This is my M.Eng. master project. I built an AR panoramic video calling system that enhances an “immersive calling” experience: users can wear Rokid Air AR glasses and look around a remote environment in 360°, as if stepping into the other person’s room. 🤩
The system follows a modular capture → cloud distribution → playback workflow: an Insta360 X2 captures the scene and pushes the stream to the cloud, a cloud streaming platform transcodes/distributes it, and a Unity-based AR calling app renders the live panorama on Rokid with head-tracked viewing.
🧠 Software Development
- Built the Rokid AR Calling App in Unity (Android) with Rokid UXR SDK integration for stereo rendering and 3DoF head tracking.
- Integrated AVPro Video as the live playback engine (HLS/M3U8), decoding the stream and mapping frames onto the inner surface of a sphere so the user stands inside a panoramic dome.
- Implemented contact management with JSON-based storage.
- Optimized call startup with a preloading strategy to avoid long waits/black screens by instantiating key resources (panorama materials/UI/plugin interfaces) in advance.
⚙️ System & Cloud Design
- Used a cloud live streaming platform (VolcEngine) to ingest, transcode, and distribute the panoramic stream.
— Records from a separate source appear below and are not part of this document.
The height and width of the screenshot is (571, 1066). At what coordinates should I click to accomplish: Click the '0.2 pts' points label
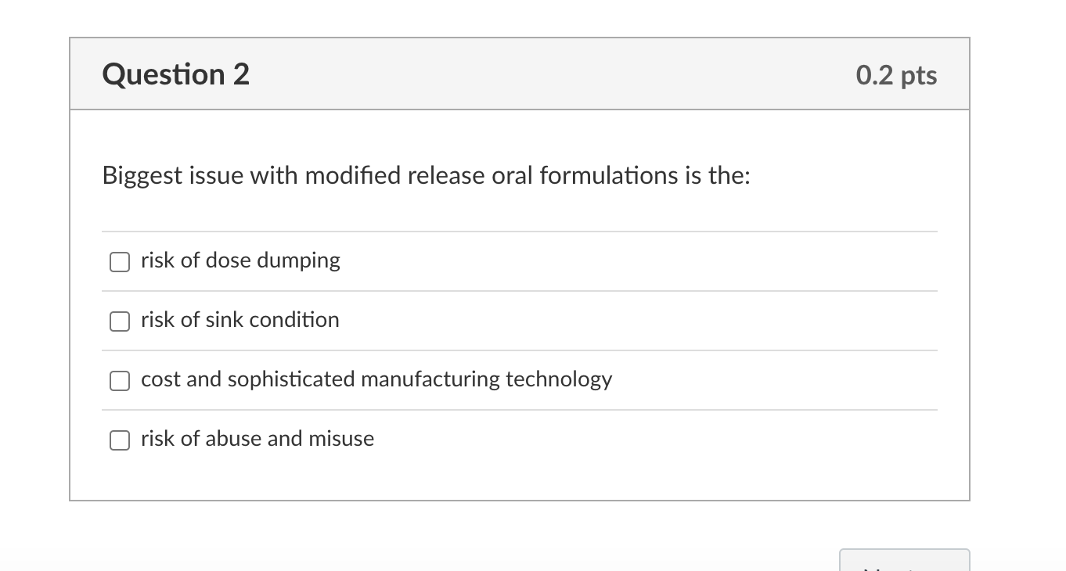point(896,74)
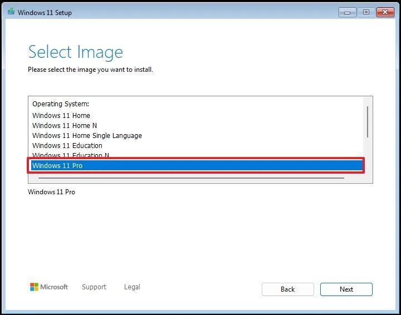Click the Operating System column header
This screenshot has width=401, height=315.
point(61,104)
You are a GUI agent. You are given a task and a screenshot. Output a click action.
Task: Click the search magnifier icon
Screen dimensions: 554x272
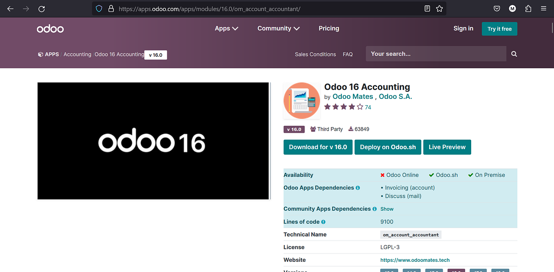click(x=514, y=54)
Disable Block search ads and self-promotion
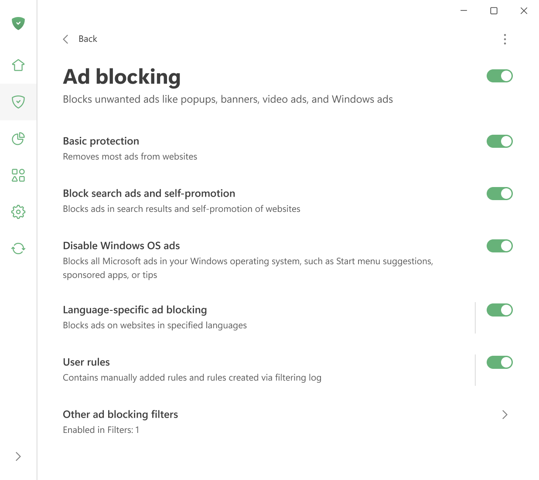 499,194
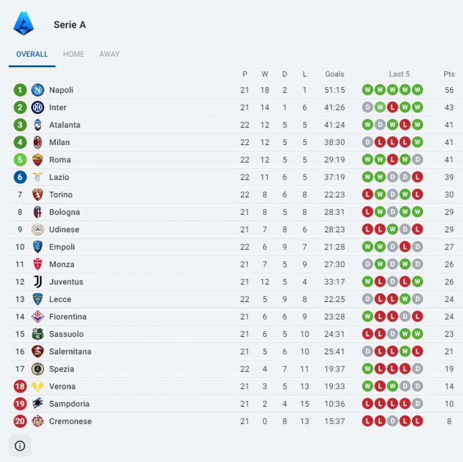Switch to the HOME standings tab

[x=74, y=54]
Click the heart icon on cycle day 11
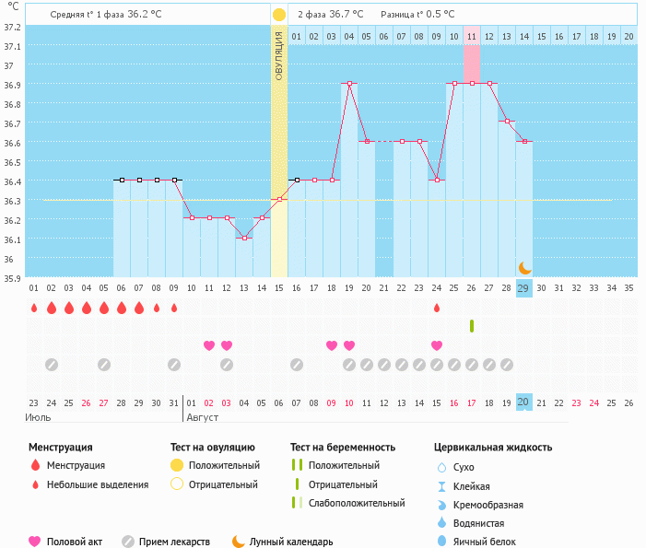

The camera pushes via RTMP, while clients pull via HLS (M3U8) for broad compatibility.
- Configured push/pull domains and DNS CNAME records (e.g.,
push.example.com,pull.example.com), enabling stable publishing and playback URLs for the AR app. - Leveraged CDN routing/edge selection so the client can fetch segments from an optimal node, improving stability under variable network conditions.
💡 Project Highlights
- Immersive rendering path: MediaPlayer decodes the live stream → sphere mapping creates a full 360° environment, removing the “flat video window” feeling.
- Fast call establishment & stability validation: after tapping “Call”, connection typically completes in ~3 to 5 seconds while playback stayed smooth without obvious stutter.
- Cross-device extensibility: the modular capture–cloud–playback workflow is designed to be reusable across AR and VR devices (e.g., AR - VR, AR - AR, VR - VR).
📸 Project Gallery
Workflow of the Panoramic Calling System
User wearing Rokid Air glasses during an AR Calling session
UML of the AR Application
🎥 Demo Video
AR Panoramic Calling Demo
🧪 Results & Limitations
- Latency tradeoff (HLS): an inherent ~2 to 5s delay is expected; and cross-region routes can further increase delay.
- Device constraints: Rokid Air relies on a phone for compute; long sessions (~20 min) can cause heat and performance dips, with frame rate typically 15–30 fps and occasional stutter during fast motion.
This project demonstrates an end-to-end XR pipeline designed for a stronger sense of remote presence than traditional video calls.